Enviada em 05/02/2022

Na série norte americana “You”, Joe, o personagem principal, sofre de um transtorno de psicopatia, sendo caracterizado por seu comportamento obsessivo e insistente pelas mulheres por quem se apaixona. Fora da ficcção, a realidade não é diferente, posto que o crime de perseguição, no Brasil, tem ganhado vigor, principalmente na esfera feminina, sendo ocasionado por cônjuges ou ex-parceiros. Dessa forma, é válido analisar a ameaça quanto a integridade física e psicológica sob alguém vítima de “stalking” e também a negligência estatal quanto à aplicação das causas legislativas, a fim de maximizar a proteção e a liberdade de ir e vir sem qualquer empecilho.

Nesse cenário, o auxílio psíquico e moral ao indivíduo padecedor do importúnio é importante, pois minimiza as consequências refletidas a partir da adversidade. Outrossim, a problemática está voltada, por exemplo, a exposição excessiva na esfera virtual, visto que o “stalkeador” obtém informações pessoais a partir da internet, tendo acesso a geolocalização e demais atividades e, consequentemente, tal fator gera problemas psicológicos ao indivíduo perseguido. Dessa forma, Zygmunt Bauman, sociólogo polonês, cita “As redes sociais são uma armadilha”. Logo, é necessário que a assistência moral seja garantida para que o resultado de opressão seja mínimo.

Correlativamente, é essencial destacar o papel do Estado na aplicação da Constituição Federal que assegura a proteção de informações pessoais como direito fundamental, mas embora eficaz na teoria é inalcançável na prática, visto que o crime de perseguição, diariamente, tem ganhado repercussão como no estado da Bahia, onde houveram 162 denúncias somente em um mês. Portanto, é necessário que as autoridades legais exerçam a autonomia, a fim de que o perseguidor seja condenado de acordo com o Código Penal de segurança, garantindo então a devida proteção à vítima.

Diante do exposto, é necessária a afirmação da aquiescência pela população para que o crime de infortúnio seja minimizado.
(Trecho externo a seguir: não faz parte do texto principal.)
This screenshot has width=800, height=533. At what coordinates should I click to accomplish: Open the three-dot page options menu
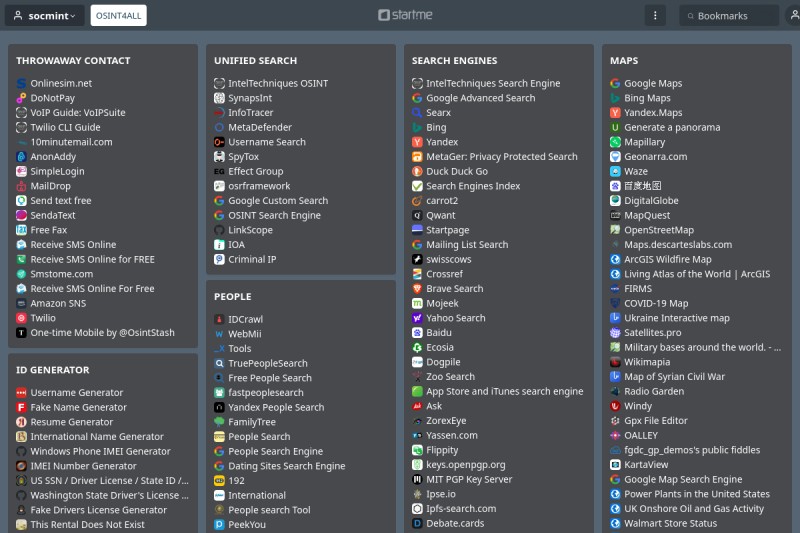click(655, 16)
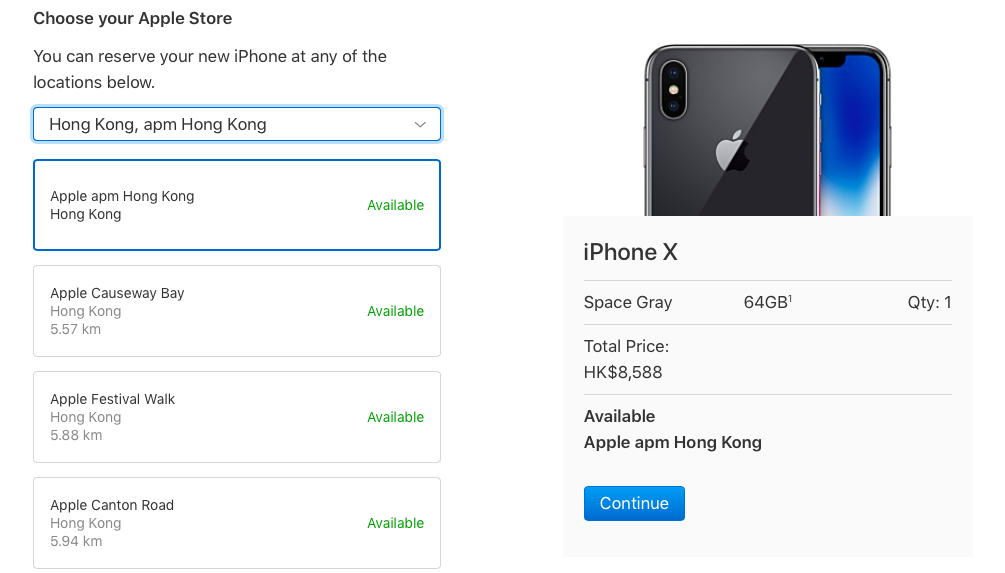Open footnote 1 next to 64GB
The width and height of the screenshot is (1005, 573).
point(790,297)
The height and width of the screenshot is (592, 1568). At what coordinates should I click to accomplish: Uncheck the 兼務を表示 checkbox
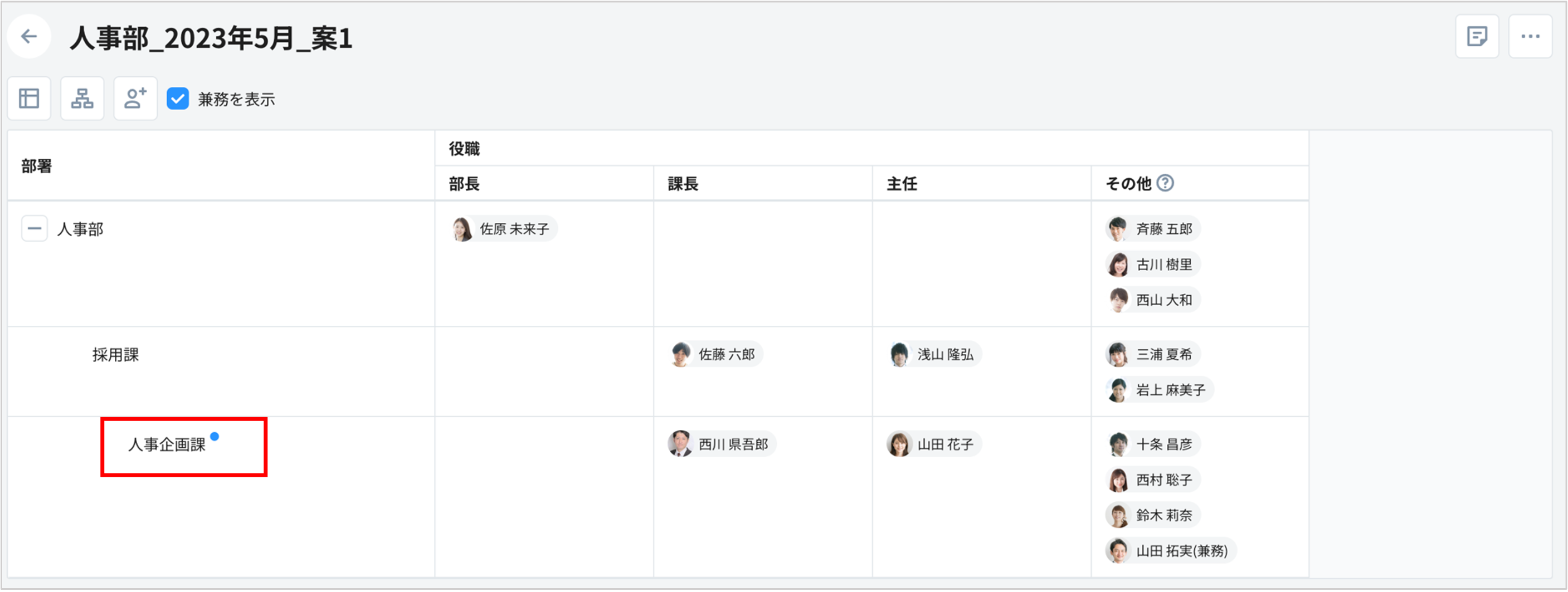[x=178, y=99]
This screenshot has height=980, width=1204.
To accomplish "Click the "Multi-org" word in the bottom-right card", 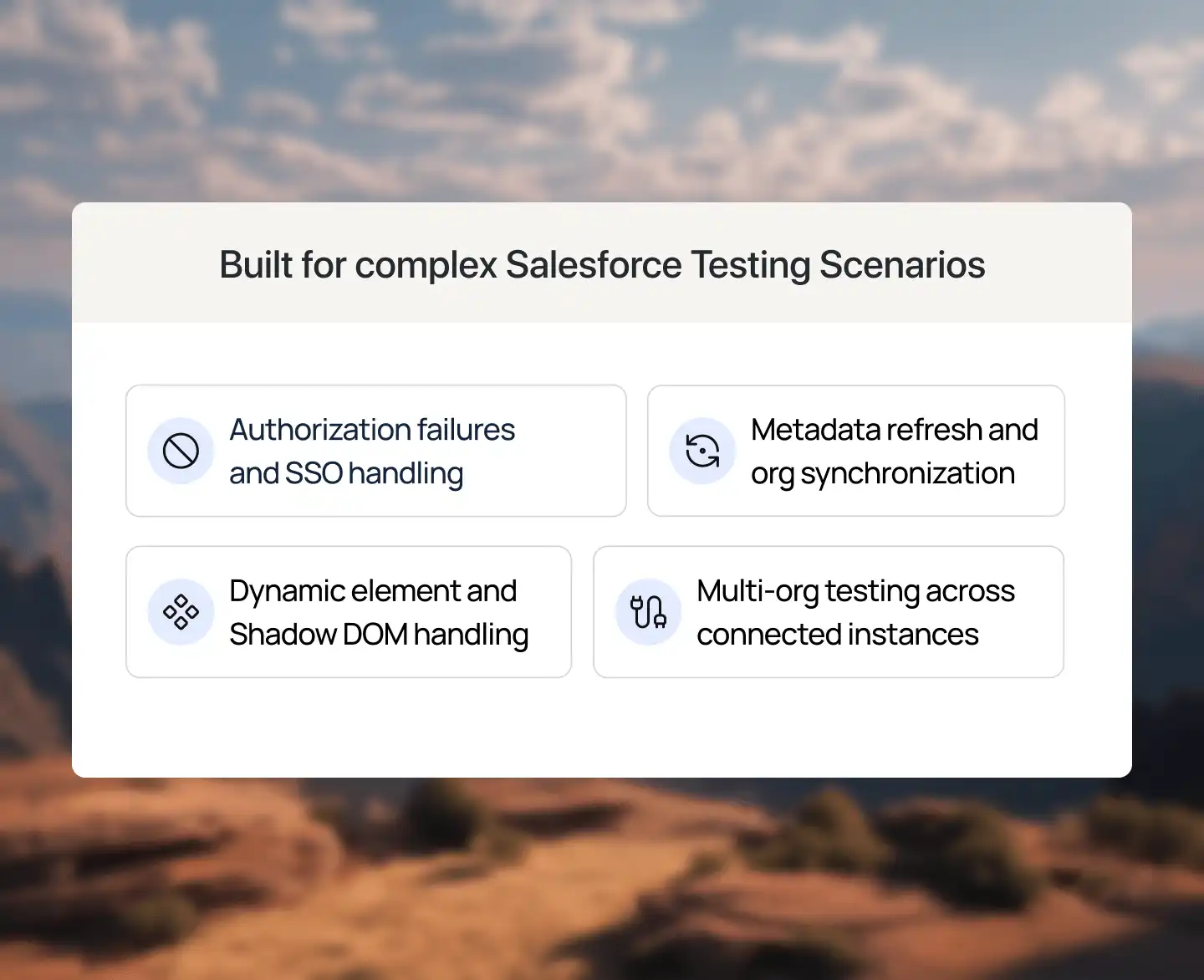I will 758,591.
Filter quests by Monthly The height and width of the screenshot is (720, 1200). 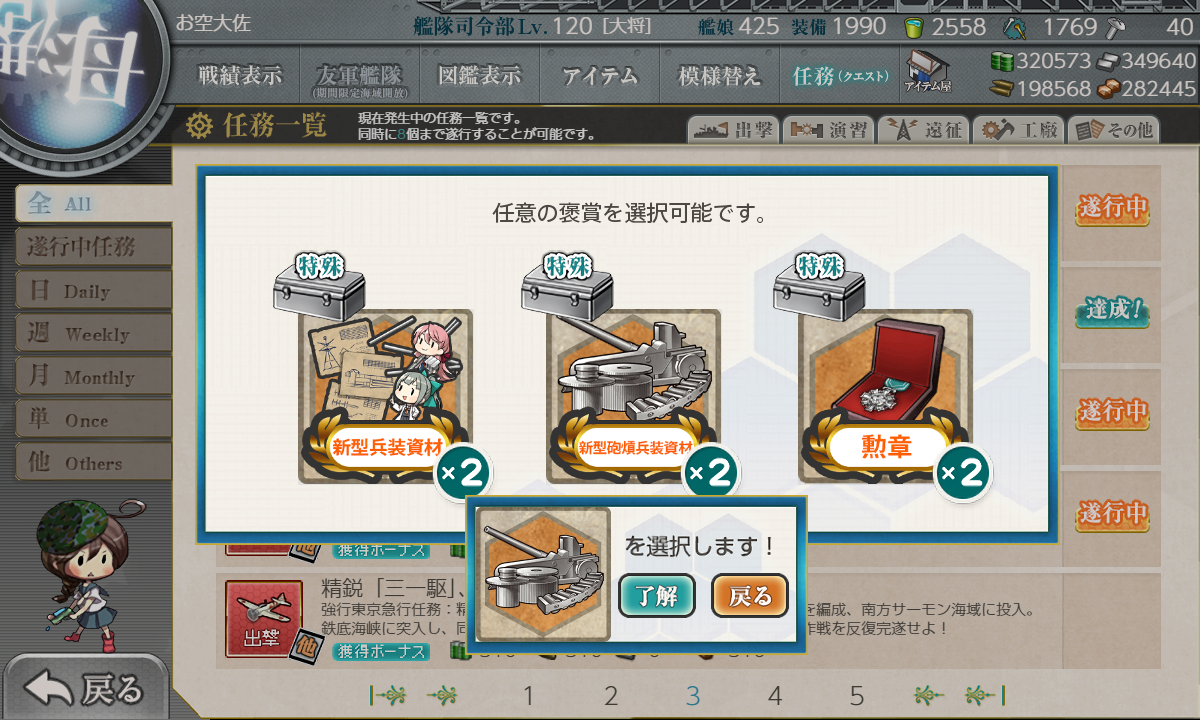[93, 377]
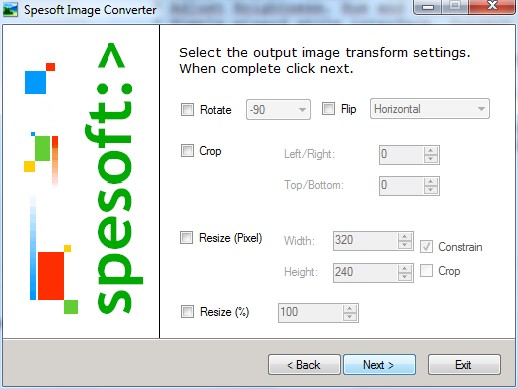
Task: Increase Left/Right crop value with up arrow
Action: [431, 151]
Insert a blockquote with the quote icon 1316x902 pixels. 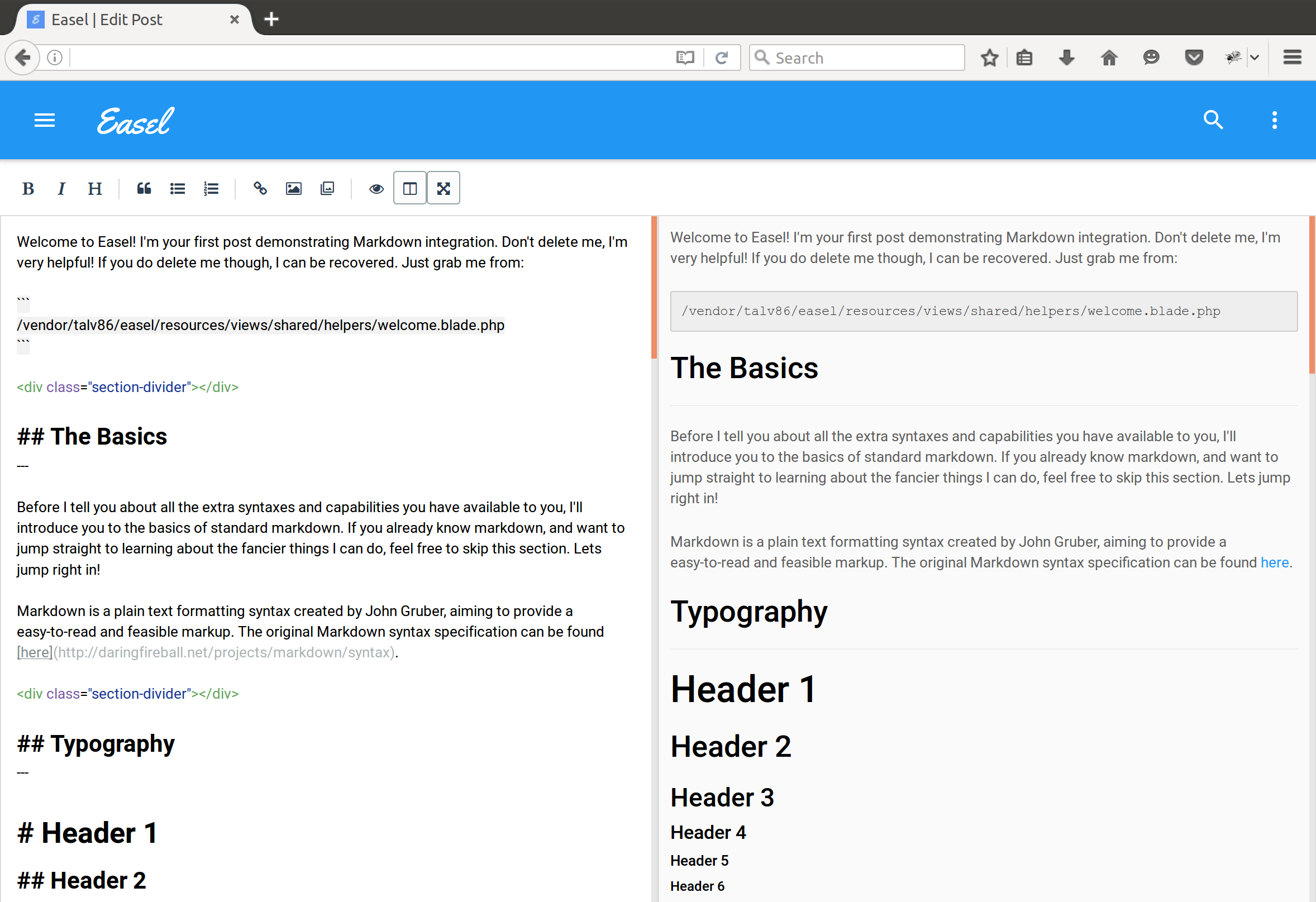point(144,189)
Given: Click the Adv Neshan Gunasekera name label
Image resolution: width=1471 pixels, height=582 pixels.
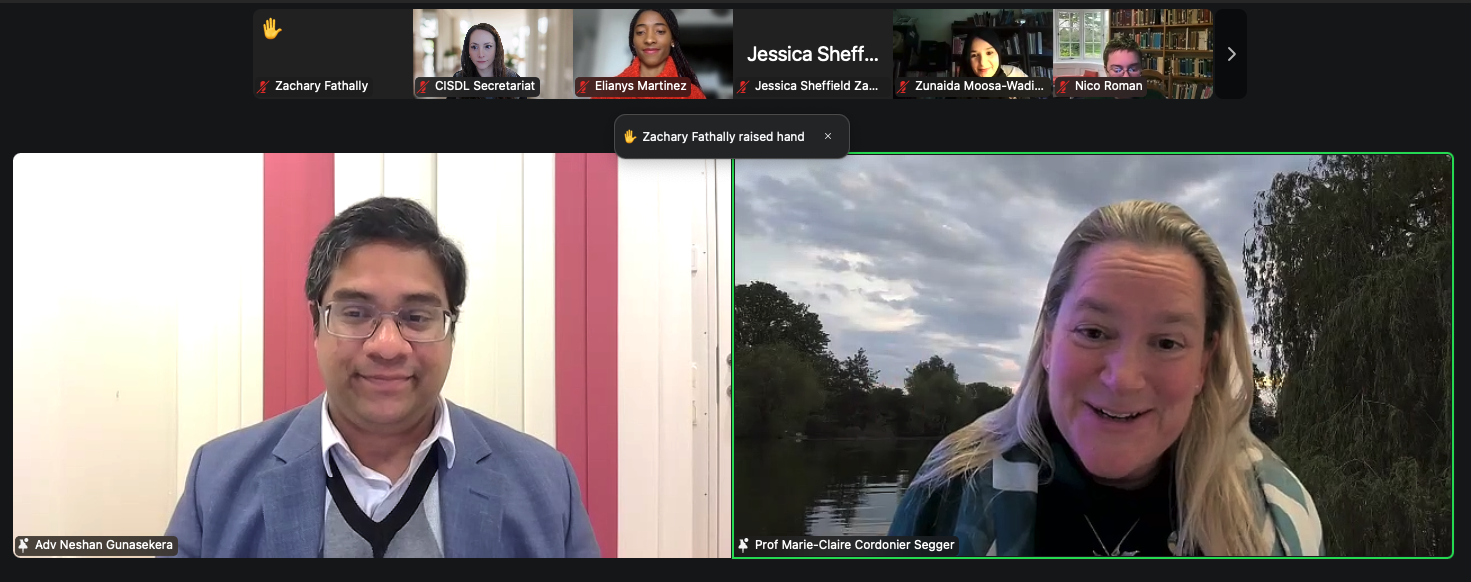Looking at the screenshot, I should 104,545.
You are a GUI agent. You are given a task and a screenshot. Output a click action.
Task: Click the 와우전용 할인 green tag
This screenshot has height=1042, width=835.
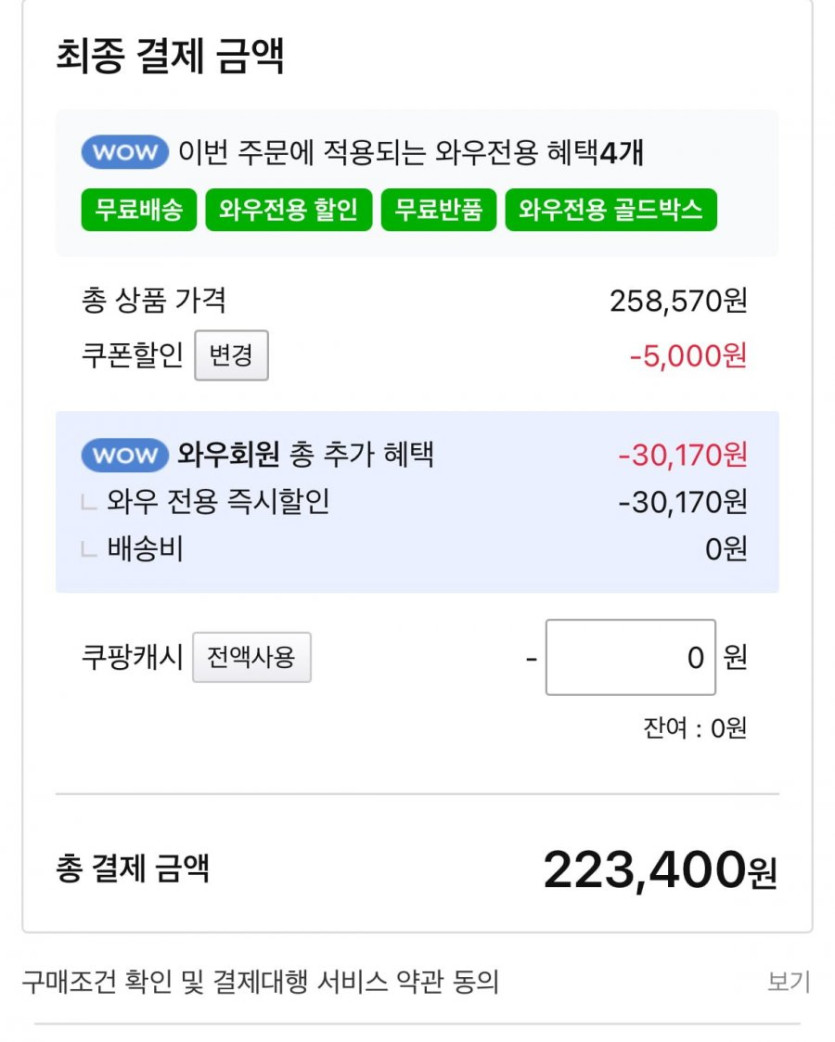click(288, 210)
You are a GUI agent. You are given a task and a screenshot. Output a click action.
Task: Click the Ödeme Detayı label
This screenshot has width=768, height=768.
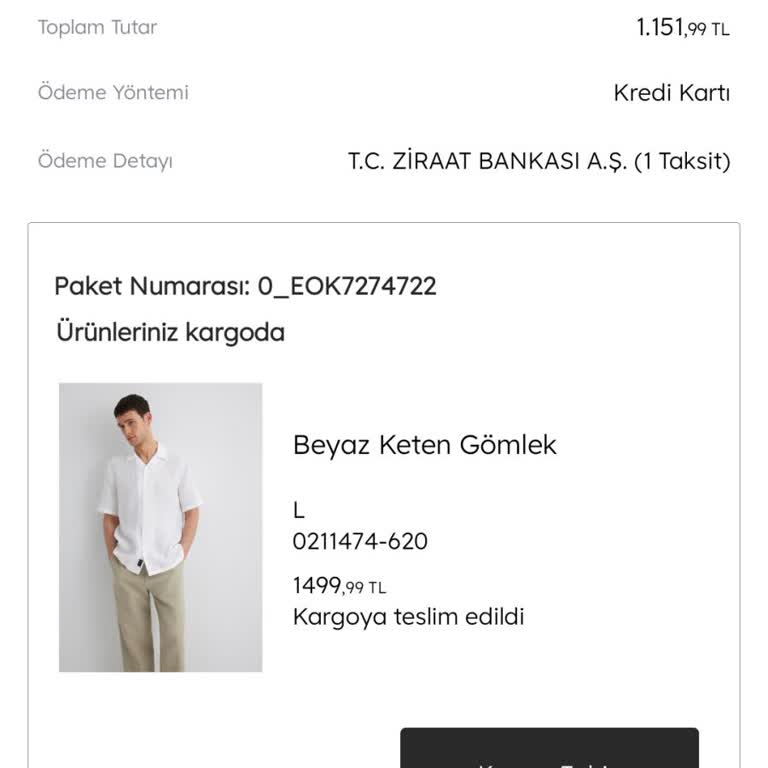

Destarte, os indivíduos, em conjuntura com familiares e organizações de apoio, a fim de garantirem a proteção pessoal, deveriam, por meio de campanhas e propagandas publicitárias, levantarem julgo quanto à exposição excessiva nas redes sociais para que a população obtenha o censo de conhecimento em relação ao perigo da perseguição. Além disso, o governo federal deveria firmar as causas legislativas cumprindo o dever da Carta Magna e oferencendo o auxílio necessário aos indivíduos que sofreram ou sofrem da problemática, de tal forma que os  “stalkeadores” sofram a devida punição.